Harnish begins his book with a statement: "we don't need more money, we need more wisdom," and highlights the book of Proverbs 3:


"Trust in the Lord with all your heart,
    and do not rely on your own insight.
 In all your ways acknowledge him,
    and he will make straight your paths."


"Happy are those who find wisdom,
    and those who get understanding,
 for her income is better than silver,
    and her revenue better than gold."

From these words from Scripture, I think we can understand how Harnish can say it's not about how much money we have, but how wise we are. It is wise to trust God with what we have. Wisdom is more valuable than silver or gold. This reminds of me of the stories of squandering money we hear from those who win the lottery. Folks get tied up in greed by over-investing their money, gambling it away, or by being such a target with their wealth that it gets stolen away. Wisdom is more valuable than silver or gold.

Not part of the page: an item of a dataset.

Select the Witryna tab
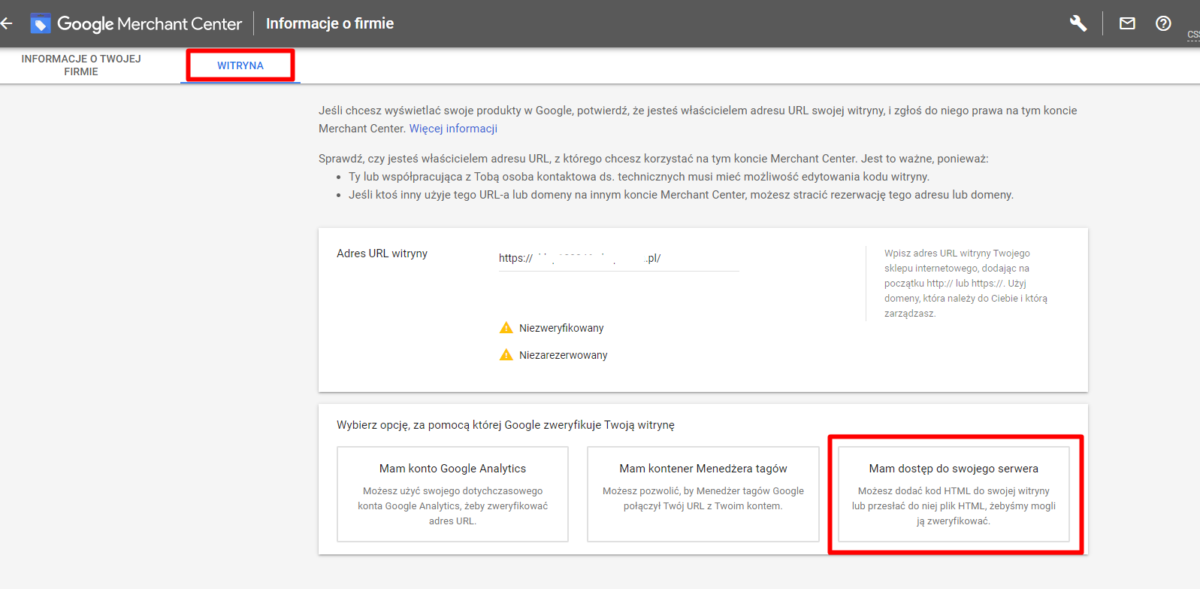The image size is (1200, 589). click(x=240, y=65)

This is good news for anyone! Stewardship is not about how much money you give, but how wise you are with your resources (that goes beyond finances, by the way---your time and talents are also resources we must be wise with, for example).

I love the Christian concept of stewardship. God has asked us from the beginning of creation to be good stewards of what we have: "And the LORD God took the man, and put him into the garden of Eden to dress it and to keep it" (Genesis 2:15). God has asked us to be thankful for what we have, and understand that it comes from God. That means we can trust God with what we have. We can be generous with our resources because they are not really ours, because they can serve a greater purpose than serving ourselves, because we can offer them up in such a way that gives honor and glory to God. It is wise to do so: I believe that taking care of what you have, giving generously, and honoring God all help us to remain thankful and joyful. This strengthens our walk with Christ as we trust God with what we have.


Oh Lord, giver of life and source of our freedom, we are reminded that Yours is “the earth in its fullness; the world and those who dwell in it.” We know that it is from your hand that we have received all we have and are and will be. Gracious and loving God, we understand that you call us to be the stewards of Your gifts, the caretakers of all you have entrusted to us. Help us always to use your gifts wisely and teach us to share them generously. May our faithful stewardship bear witness to the love of Christ in our lives. We pray this with grateful hearts in Jesus’ name. Amen.